◆ DIRECTIONS FOR THIS TASK ◆
Find each line in the items below that contains the string "Select", and copy those lines. Case counts.

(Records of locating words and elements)
┌────────

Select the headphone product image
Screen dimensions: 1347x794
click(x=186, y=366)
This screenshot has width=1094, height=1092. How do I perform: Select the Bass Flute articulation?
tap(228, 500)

└────────

◆ OUTPUT OF THE TASK ◆
Select the headphone product image
This screenshot has width=1094, height=1092. How do I perform: Select the Bass Flute articulation?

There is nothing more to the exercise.